* **Problem requirements**:
Rewrite everything from the line containing "You are a computer-use" down to the line containing "pyautogui.click(x=21, y=23)", changing "hamburger menu" to "navigation menu" and keeping all else the same. Leave the pictures out of your answer.

* **Data extract**:
******************************

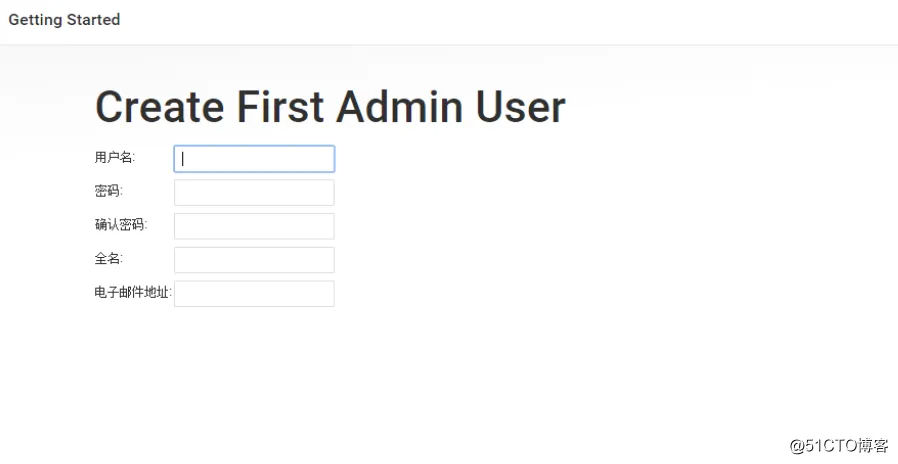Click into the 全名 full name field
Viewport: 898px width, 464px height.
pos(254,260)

******************************

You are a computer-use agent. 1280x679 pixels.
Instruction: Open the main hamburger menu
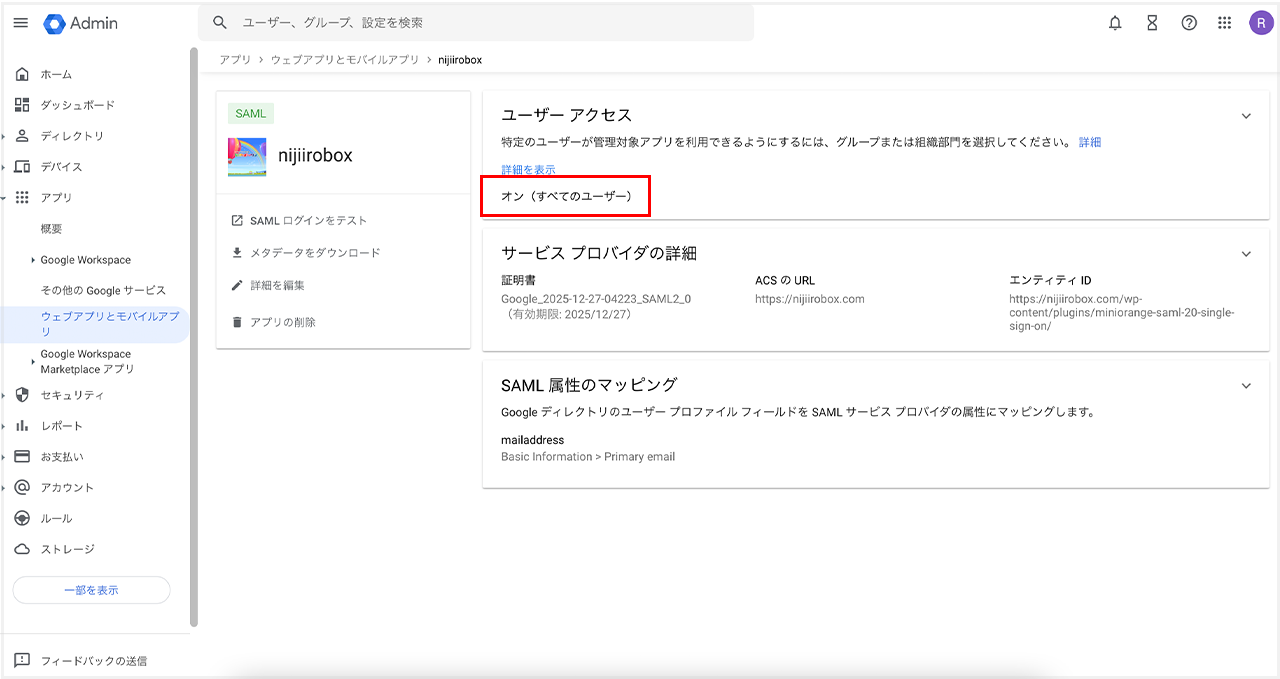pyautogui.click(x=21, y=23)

******************************

* **Response to this task**:
You are a computer-use agent. 1280x679 pixels.
Instruction: Open the main navigation menu
pyautogui.click(x=21, y=23)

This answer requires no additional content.